Data on locating visible targets:
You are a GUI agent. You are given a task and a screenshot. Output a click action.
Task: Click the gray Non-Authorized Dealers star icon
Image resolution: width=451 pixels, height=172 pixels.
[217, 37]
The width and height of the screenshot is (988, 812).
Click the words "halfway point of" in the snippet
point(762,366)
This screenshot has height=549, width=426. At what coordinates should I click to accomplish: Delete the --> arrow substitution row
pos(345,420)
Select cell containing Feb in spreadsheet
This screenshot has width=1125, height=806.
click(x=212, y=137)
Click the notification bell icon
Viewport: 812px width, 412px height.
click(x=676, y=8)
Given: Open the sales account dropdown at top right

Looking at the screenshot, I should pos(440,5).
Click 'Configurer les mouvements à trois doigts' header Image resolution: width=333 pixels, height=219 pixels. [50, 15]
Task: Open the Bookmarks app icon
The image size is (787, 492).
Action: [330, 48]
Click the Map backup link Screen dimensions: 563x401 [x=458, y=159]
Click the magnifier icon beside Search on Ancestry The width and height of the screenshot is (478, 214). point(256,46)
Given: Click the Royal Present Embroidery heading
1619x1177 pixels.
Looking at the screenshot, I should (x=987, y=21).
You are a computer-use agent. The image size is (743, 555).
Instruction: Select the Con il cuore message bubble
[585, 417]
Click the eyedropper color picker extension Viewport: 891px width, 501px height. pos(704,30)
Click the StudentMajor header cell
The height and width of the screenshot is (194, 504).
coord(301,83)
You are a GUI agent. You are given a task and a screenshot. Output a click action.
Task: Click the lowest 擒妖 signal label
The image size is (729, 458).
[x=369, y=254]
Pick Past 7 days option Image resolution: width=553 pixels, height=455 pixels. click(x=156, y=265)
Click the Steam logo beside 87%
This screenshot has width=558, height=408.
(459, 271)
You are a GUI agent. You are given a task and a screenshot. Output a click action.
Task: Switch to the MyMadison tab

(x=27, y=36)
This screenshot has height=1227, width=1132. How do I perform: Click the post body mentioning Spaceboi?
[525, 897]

| GOAL |
Could you transcribe every row above word for word, with nothing changed?

| TASK OUTPUT |
You are a GUI agent. You are given a task and a screenshot. Output a click action.
Task: Click the gray Non-Authorized Dealers star icon
Image resolution: width=451 pixels, height=172 pixels.
[217, 37]
The width and height of the screenshot is (988, 812).
Click the words "halfway point of" in the snippet
point(762,366)
This screenshot has height=549, width=426. At what coordinates should I click to accomplish: Delete the --> arrow substitution row
pos(345,420)
Select cell containing Feb in spreadsheet
This screenshot has width=1125, height=806.
click(x=212, y=137)
Click the notification bell icon
Viewport: 812px width, 412px height.
click(x=676, y=8)
Given: Open the sales account dropdown at top right

Looking at the screenshot, I should pos(440,5).
Click 'Configurer les mouvements à trois doigts' header Image resolution: width=333 pixels, height=219 pixels. [50, 15]
Task: Open the Bookmarks app icon
The image size is (787, 492).
Action: [330, 48]
Click the Map backup link Screen dimensions: 563x401 [x=458, y=159]
Click the magnifier icon beside Search on Ancestry The width and height of the screenshot is (478, 214). point(256,46)
Given: Click the Royal Present Embroidery heading
1619x1177 pixels.
Looking at the screenshot, I should (x=987, y=21).
You are a computer-use agent. The image size is (743, 555).
Instruction: Select the Con il cuore message bubble
[585, 417]
Click the eyedropper color picker extension Viewport: 891px width, 501px height. pos(704,30)
Click the StudentMajor header cell
The height and width of the screenshot is (194, 504).
coord(301,83)
You are a GUI agent. You are given a task and a screenshot. Output a click action.
Task: Click the lowest 擒妖 signal label
The image size is (729, 458).
[x=369, y=254]
Pick Past 7 days option Image resolution: width=553 pixels, height=455 pixels. click(x=156, y=265)
Click the Steam logo beside 87%
This screenshot has width=558, height=408.
(459, 271)
You are a GUI agent. You are given a task and a screenshot. Output a click action.
Task: Switch to the MyMadison tab

(x=27, y=36)
This screenshot has height=1227, width=1132. How do I perform: Click the post body mentioning Spaceboi?
[525, 897]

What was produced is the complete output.